▶ _REQUIRED WORK_: If a line in the records below holds the string "agent", count it, and state only the final count.

▶ _EXERCISE INPUTS_:
-- Opening Marker --

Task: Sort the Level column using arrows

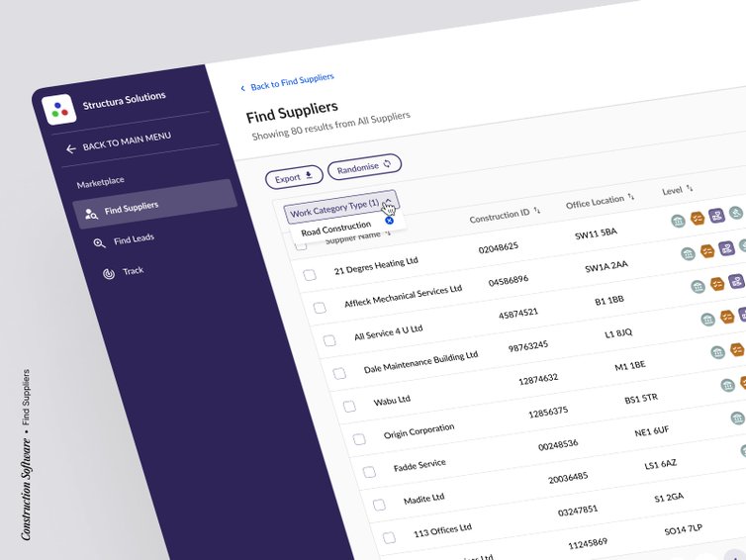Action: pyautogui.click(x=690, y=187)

-- Closing Marker --
-- Opening Marker --

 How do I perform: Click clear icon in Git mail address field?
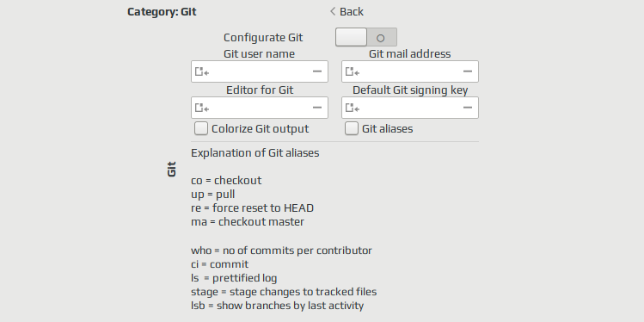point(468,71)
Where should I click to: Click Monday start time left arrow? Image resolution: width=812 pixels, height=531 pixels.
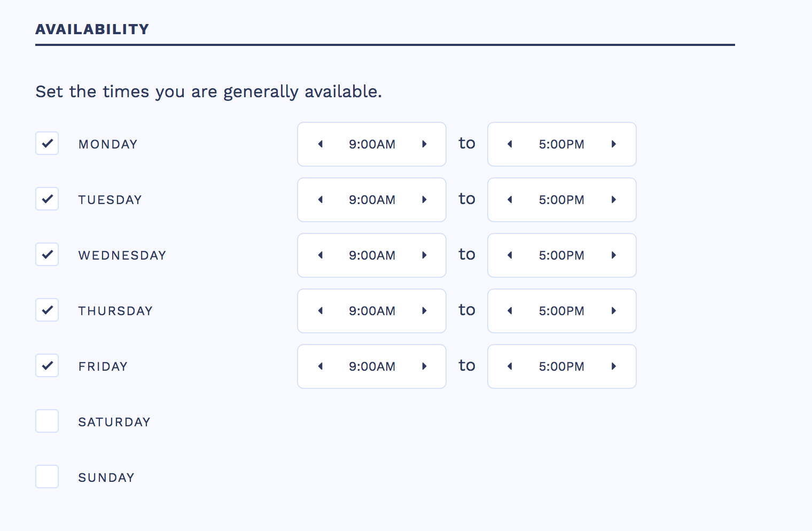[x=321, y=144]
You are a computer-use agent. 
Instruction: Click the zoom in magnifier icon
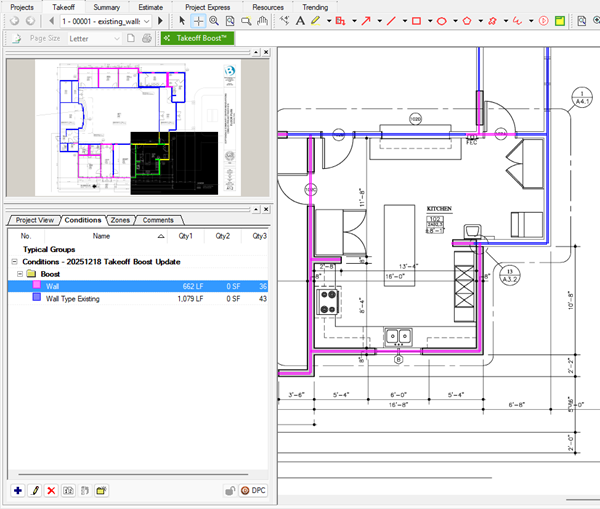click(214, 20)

-- Closing Marker --
-- Opening Marker --

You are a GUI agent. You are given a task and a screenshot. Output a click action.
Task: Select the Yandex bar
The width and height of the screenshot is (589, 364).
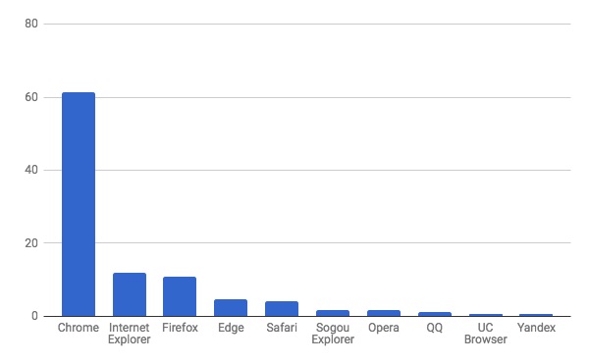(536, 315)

-- Closing Marker --

▶ _REPLY TO THE EXERCISE_: 2